___ TASK INPUT ___
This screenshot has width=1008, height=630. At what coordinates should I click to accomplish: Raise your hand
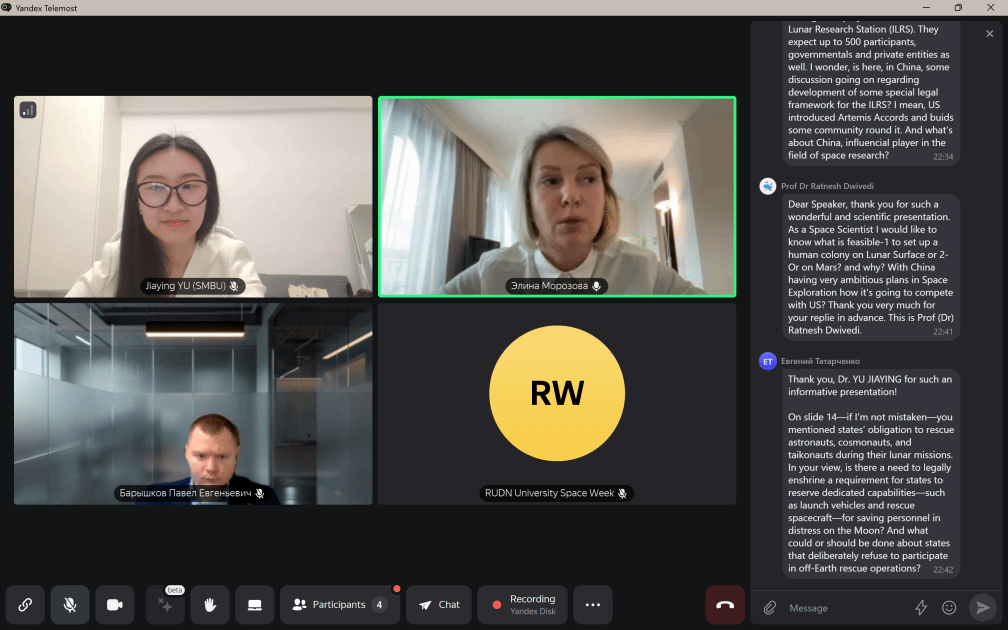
___
___ TASK INPUT ___
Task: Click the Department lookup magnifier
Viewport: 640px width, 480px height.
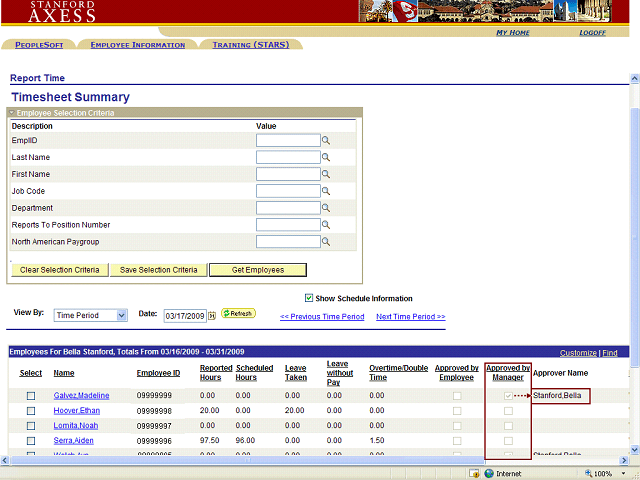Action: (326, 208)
___
___ TASK INPUT ___
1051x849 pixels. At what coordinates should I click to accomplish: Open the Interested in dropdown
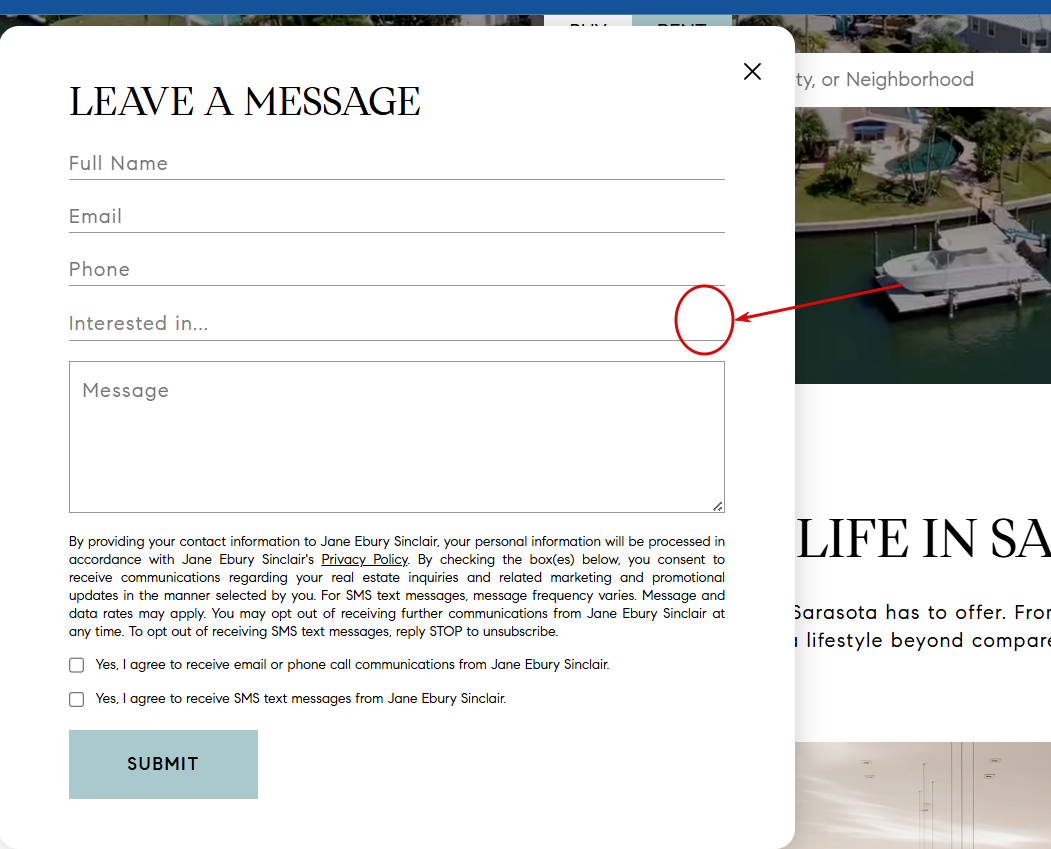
___
Which lines of the data include the word "accomplish"? Copy each one.

This screenshot has width=1008, height=630. At what coordinates should I click to accomplish: Raise your hand
1051x849 pixels. At what coordinates should I click to accomplish: Open the Interested in dropdown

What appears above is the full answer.